■ Exercise goal ■
Copy every line of the items below exactly as it appears, omitting the pictures from your answer.
........
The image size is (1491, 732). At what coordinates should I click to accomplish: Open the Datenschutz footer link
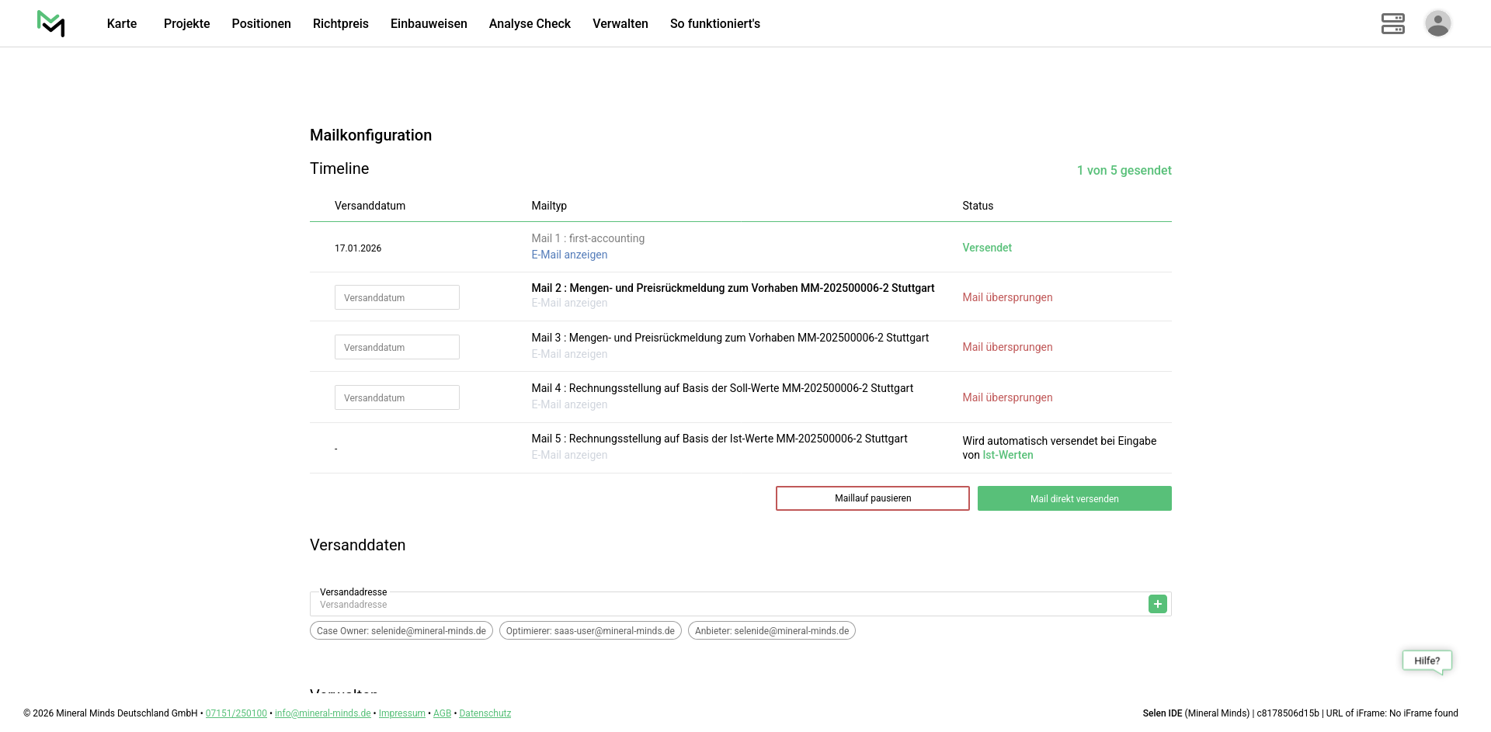tap(485, 713)
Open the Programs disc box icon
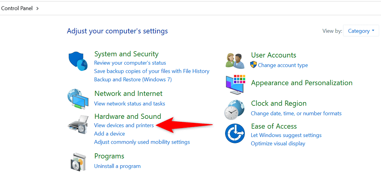This screenshot has height=173, width=381. [x=78, y=161]
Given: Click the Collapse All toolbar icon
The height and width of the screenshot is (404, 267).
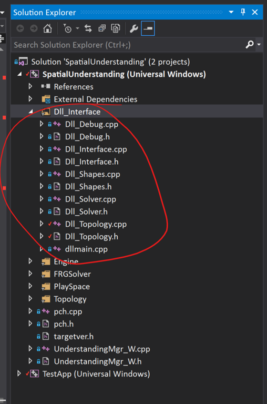Looking at the screenshot, I should tap(102, 28).
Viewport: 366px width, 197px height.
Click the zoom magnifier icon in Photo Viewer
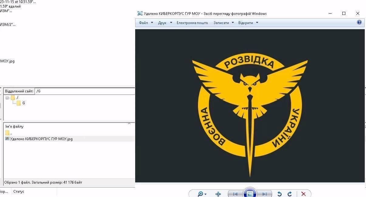pyautogui.click(x=200, y=194)
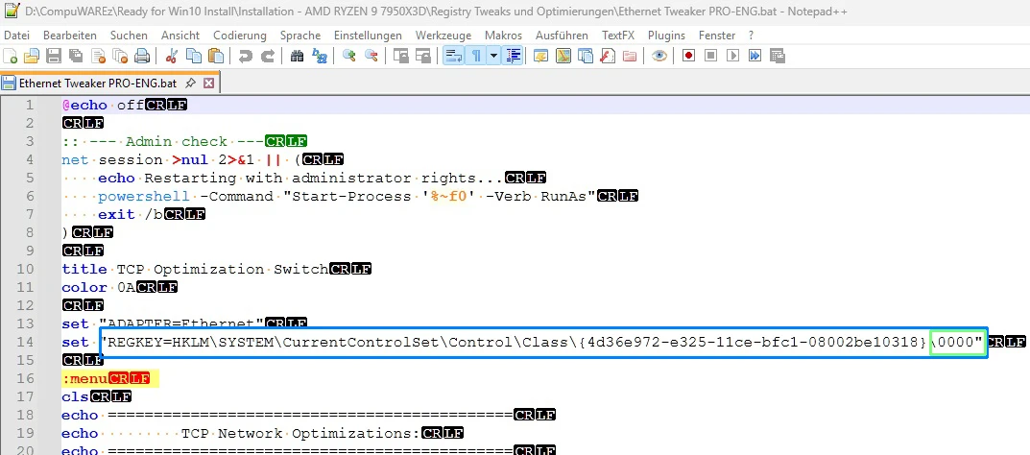Toggle indent guide display button
Viewport: 1030px width, 455px height.
514,56
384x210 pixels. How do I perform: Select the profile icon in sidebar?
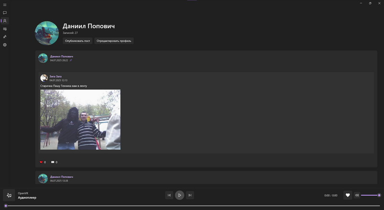point(5,21)
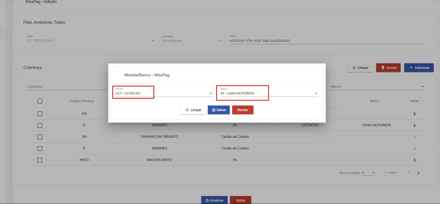
Task: Click the Salvar button
Action: 219,110
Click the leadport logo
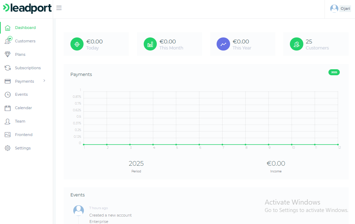Viewport: 355px width, 224px height. 27,8
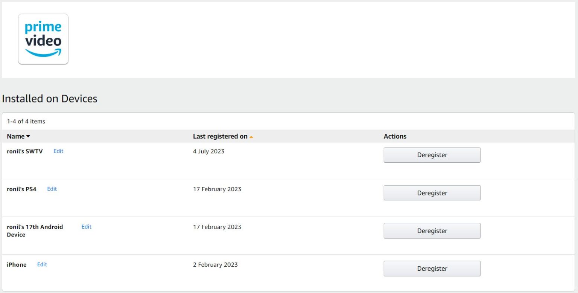The width and height of the screenshot is (578, 293).
Task: Sort by Last registered on column
Action: [x=222, y=136]
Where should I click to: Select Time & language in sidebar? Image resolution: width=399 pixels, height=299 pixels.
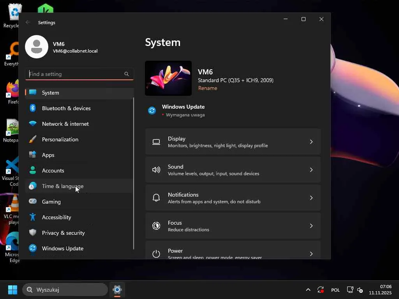[x=62, y=186]
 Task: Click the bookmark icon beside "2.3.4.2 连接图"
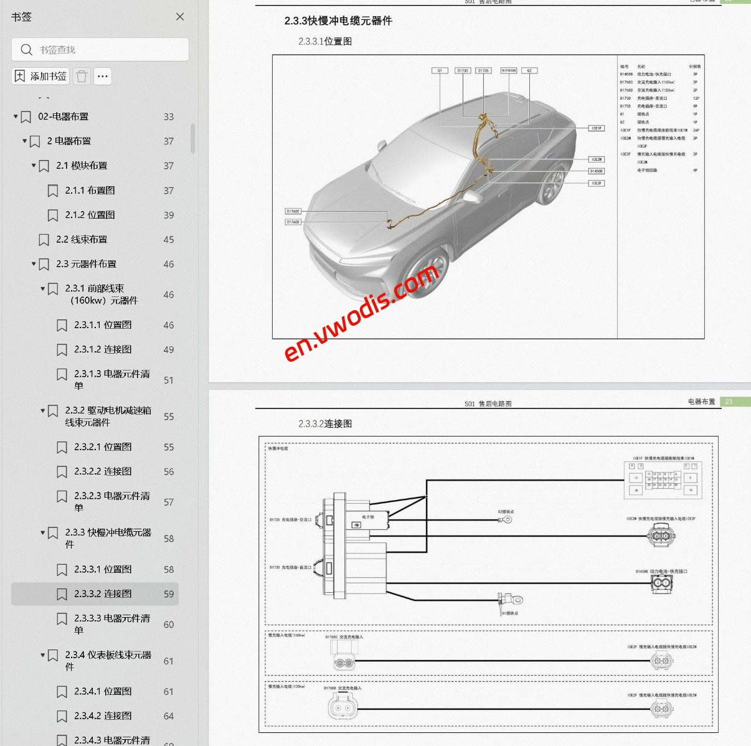(62, 715)
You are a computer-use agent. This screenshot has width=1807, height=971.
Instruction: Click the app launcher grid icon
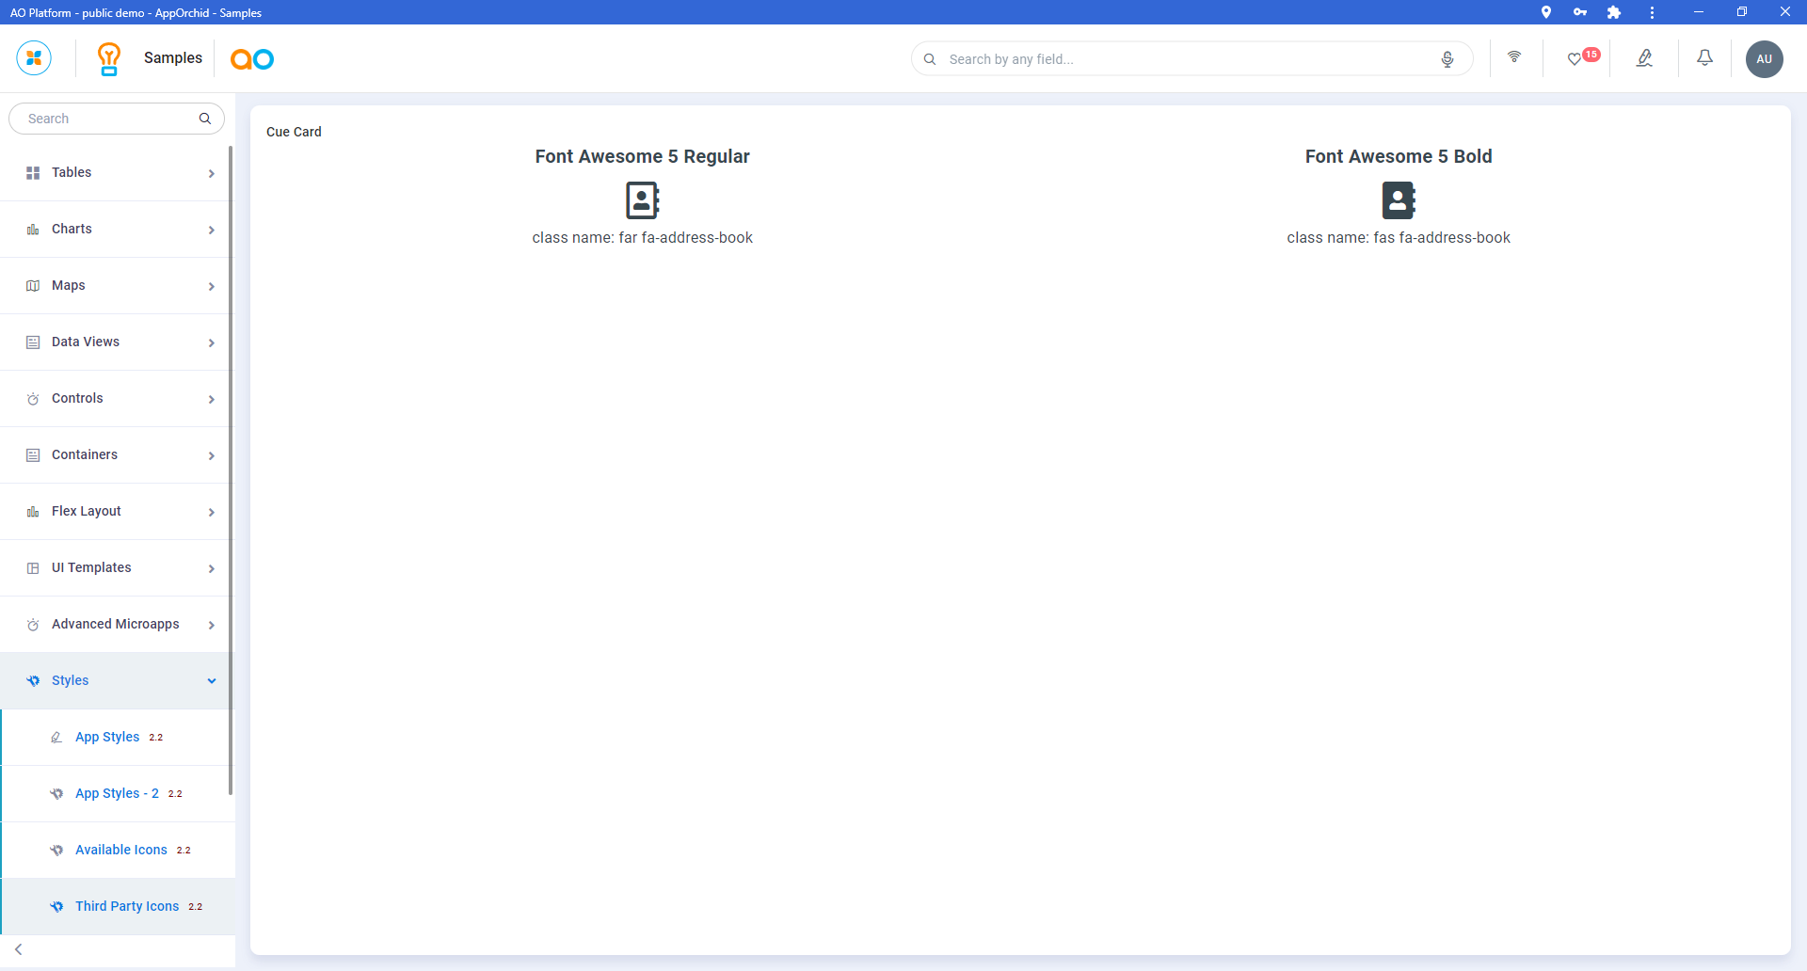(34, 58)
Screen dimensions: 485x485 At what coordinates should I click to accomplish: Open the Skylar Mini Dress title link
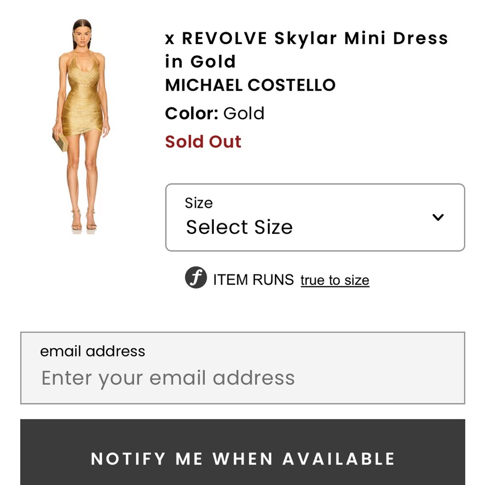point(306,38)
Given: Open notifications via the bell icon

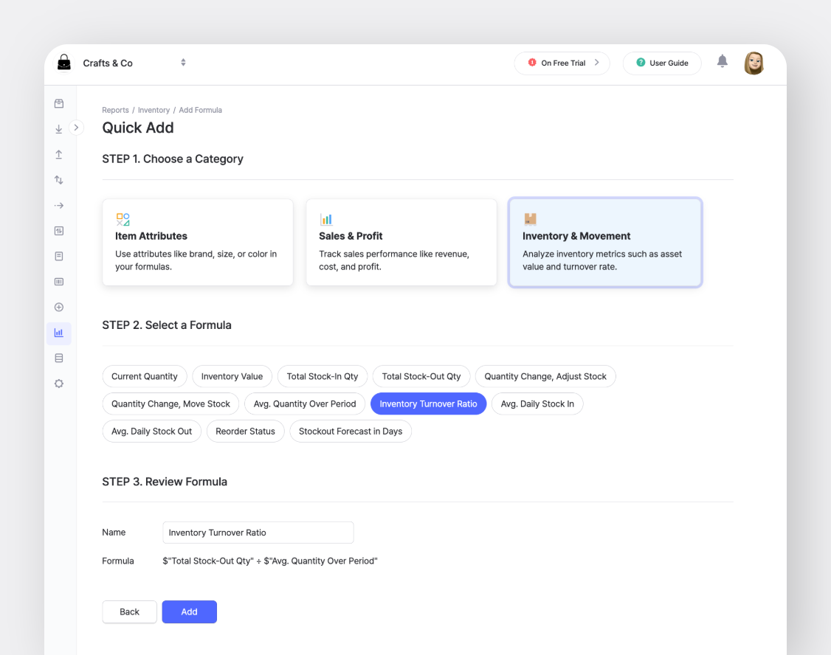Looking at the screenshot, I should tap(722, 62).
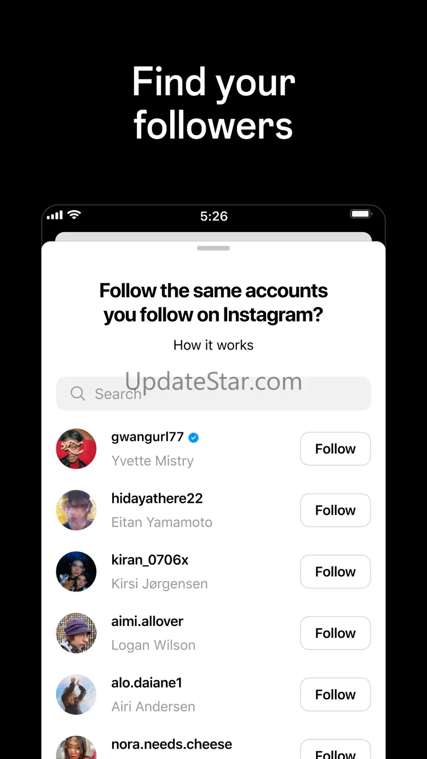Open gwangurl77's profile picture
This screenshot has height=759, width=427.
tap(76, 449)
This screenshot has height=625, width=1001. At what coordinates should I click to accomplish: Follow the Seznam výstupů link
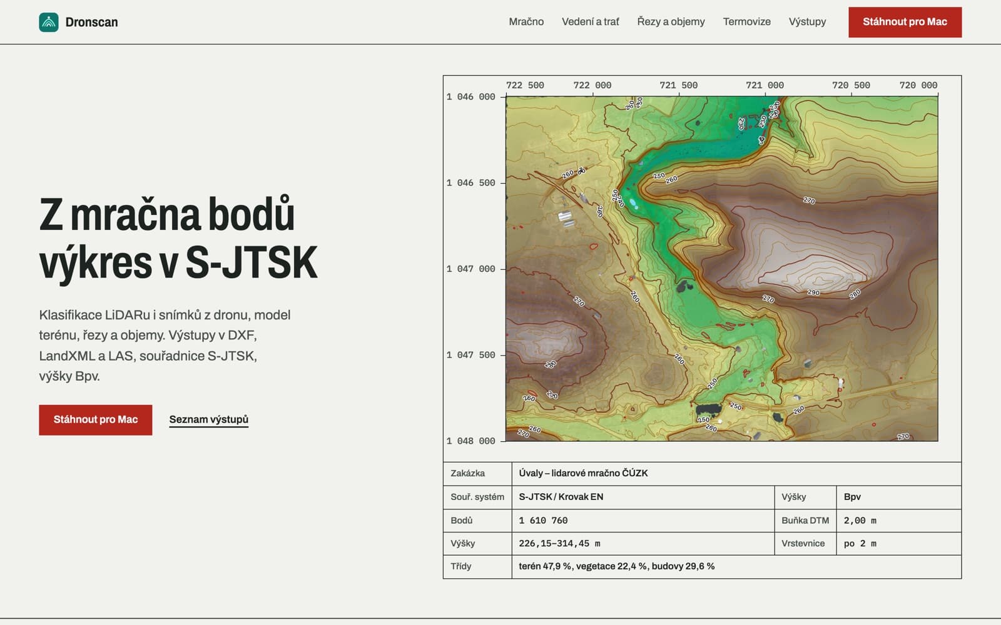(208, 419)
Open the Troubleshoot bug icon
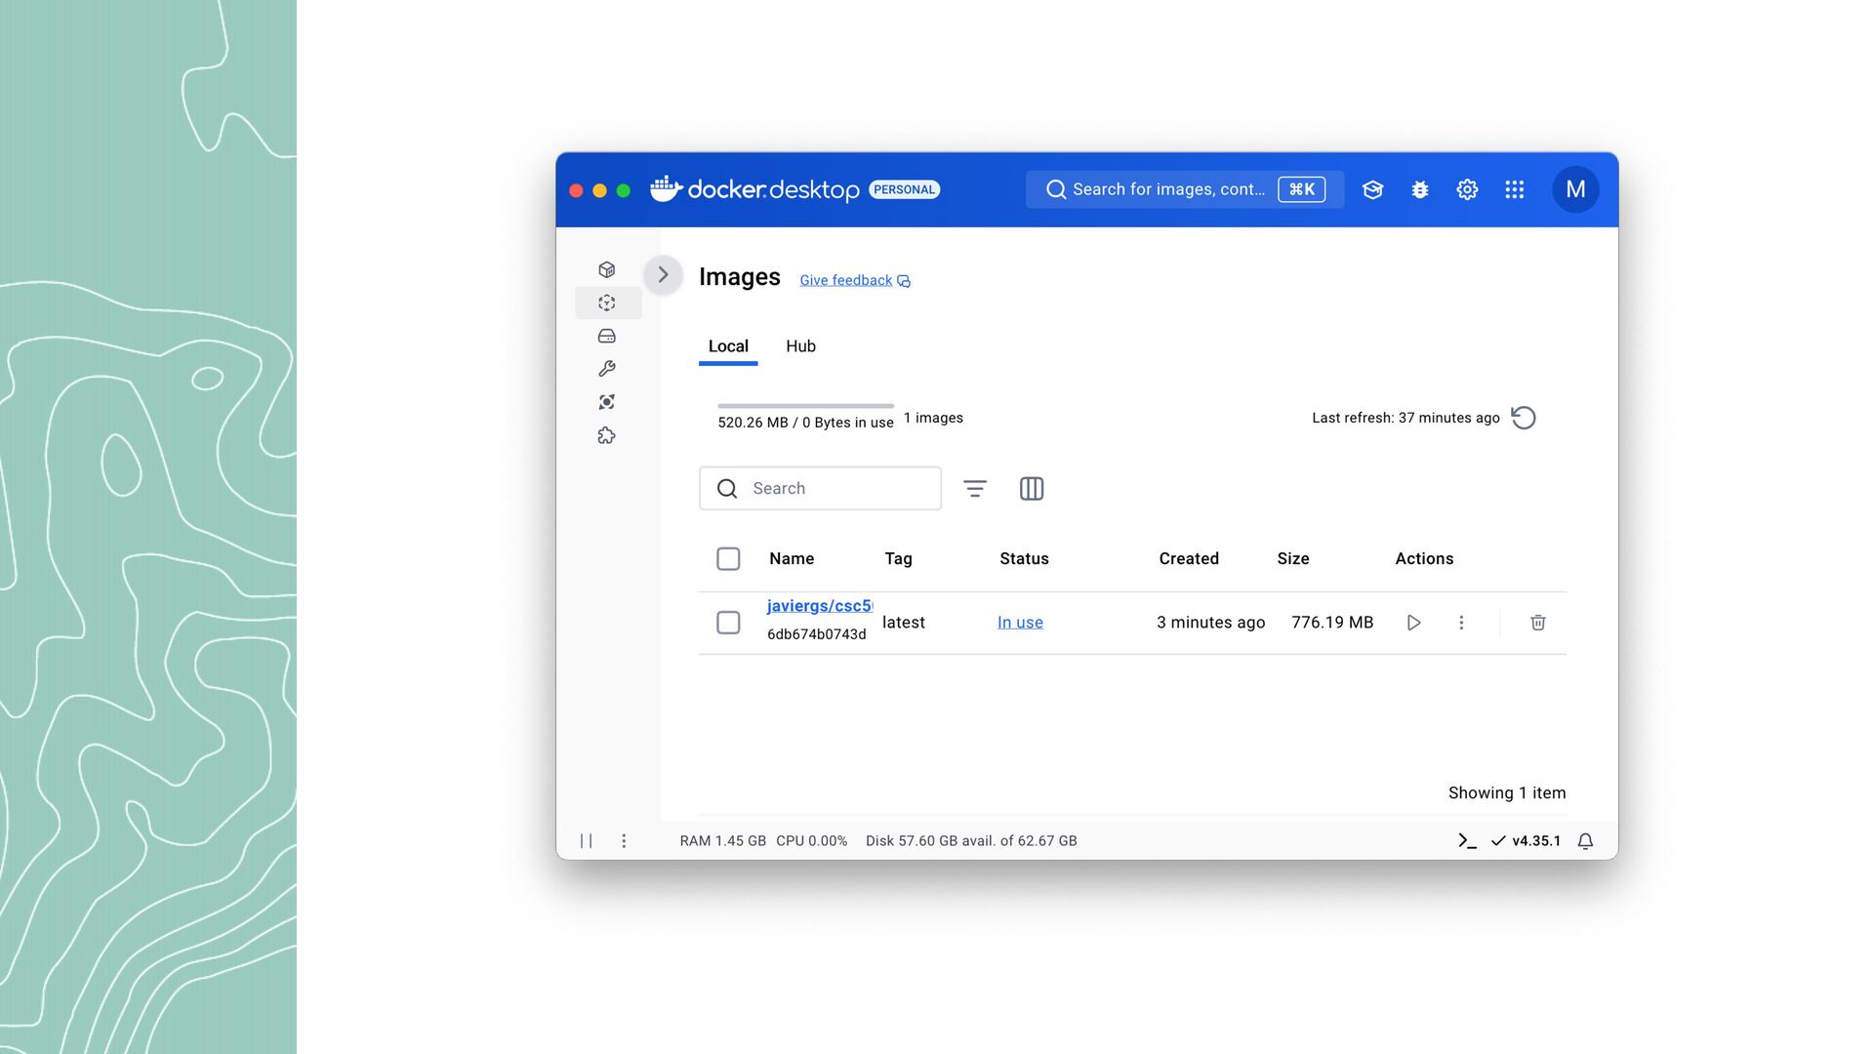 tap(1420, 189)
........
■ Complete answer ■
The image size is (1491, 732). At what coordinates should I click to accomplish: Open the Datenschutz footer link
tap(485, 713)
Open the Programs disc box icon
This screenshot has height=173, width=381. [x=78, y=161]
Given: Click the Collapse All toolbar icon
The height and width of the screenshot is (404, 267).
Looking at the screenshot, I should tap(102, 28).
Viewport: 366px width, 197px height.
Click the zoom magnifier icon in Photo Viewer
pyautogui.click(x=200, y=194)
Toggle indent guide display button
Viewport: 1030px width, 455px height.
514,56
384x210 pixels. How do I perform: Select the profile icon in sidebar?
point(5,21)
Task: Click the Salvar button
Action: 219,110
Click the leadport logo
Viewport: 355px width, 224px height. 27,8
The width and height of the screenshot is (578, 293).
Task: Sort by Last registered on column
Action: [x=222, y=136]
Where should I click to: Select Time & language in sidebar? Image resolution: width=399 pixels, height=299 pixels.
[x=62, y=186]
 Task: Click the bookmark icon beside "2.3.4.2 连接图"
(62, 715)
You are a computer-use agent. This screenshot has width=1807, height=971.
Instruction: Click the app launcher grid icon
(34, 58)
Screen dimensions: 485x485 At what coordinates should I click to accomplish: Open the Skylar Mini Dress title link
point(306,38)
Given: Open notifications via the bell icon

Looking at the screenshot, I should tap(722, 62).
Open gwangurl77's profile picture
This screenshot has height=759, width=427.
tap(76, 449)
This screenshot has height=625, width=1001. At what coordinates should I click to accomplish: Follow the Seznam výstupů link
(208, 419)
Open the Troubleshoot bug icon
 tap(1420, 189)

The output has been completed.